Effective theories for nuclei at high energies

TL;DR

This paper reviews the application of the Color Glass Condensate effective field theory to high-energy nuclear interactions, emphasizing its role in understanding gluon saturation and initial conditions in heavy-ion collisions at colliders.

Contribution

It provides a comprehensive overview of the CGC framework, its theoretical foundations, recent developments, and phenomenological applications in high-energy nuclear physics.

Findings

CGC effectively describes gluon saturation in heavy-ion collisions.

Recent advancements improve understanding of initial conditions in collisions.
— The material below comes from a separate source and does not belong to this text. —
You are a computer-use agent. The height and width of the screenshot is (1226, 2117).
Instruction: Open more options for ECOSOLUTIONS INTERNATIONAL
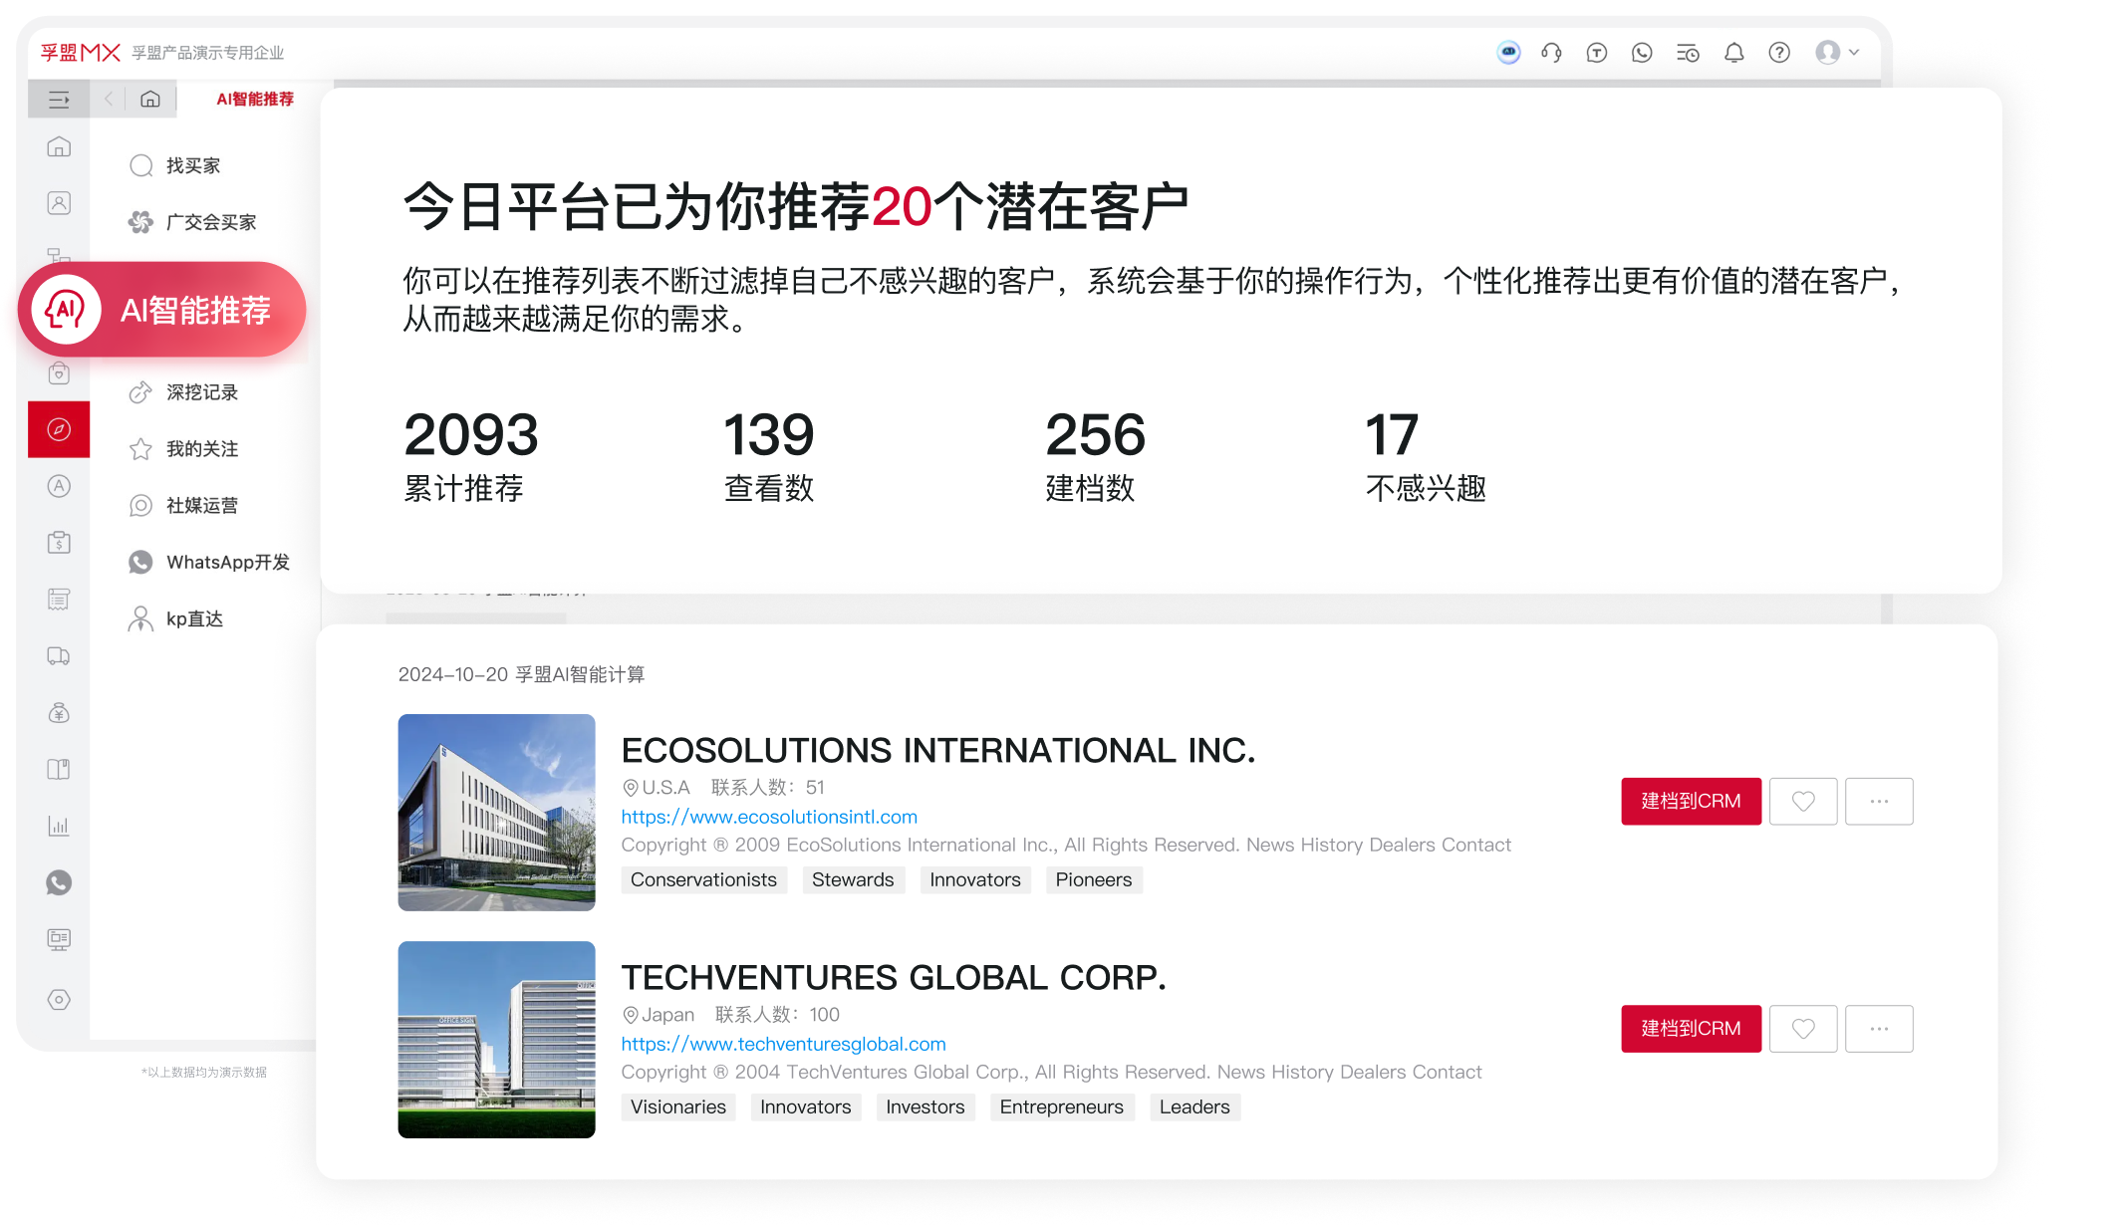pos(1879,801)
Phenomenological applications align with experimental data.

Abstract

We discuss the application of the Color Glass Condensate (CGC), an effective field theory of Quantum Chromodynamics (QCD), to describe high-energy nuclear interactions. We first provide an introduction to the methods and language of the CGC, its role in understanding gluon saturation in heavy-ion collisions at the LHC and RHIC, and its relevance in various scattering processes such as Deep Inelastic Scattering (DIS). The application of the CGC effective field theory to describe hadron-hadron collisions is discussed in the scope of asymmetric \textit{dilute-dense} collisions, and Heavy-Ion Collisions in the \textit{dense-dense} limit. The review covers theoretical foundations, recent advancements, and phenomenological applications, focusing on using the CGC to determine the initial conditions of heavy-ion collisions.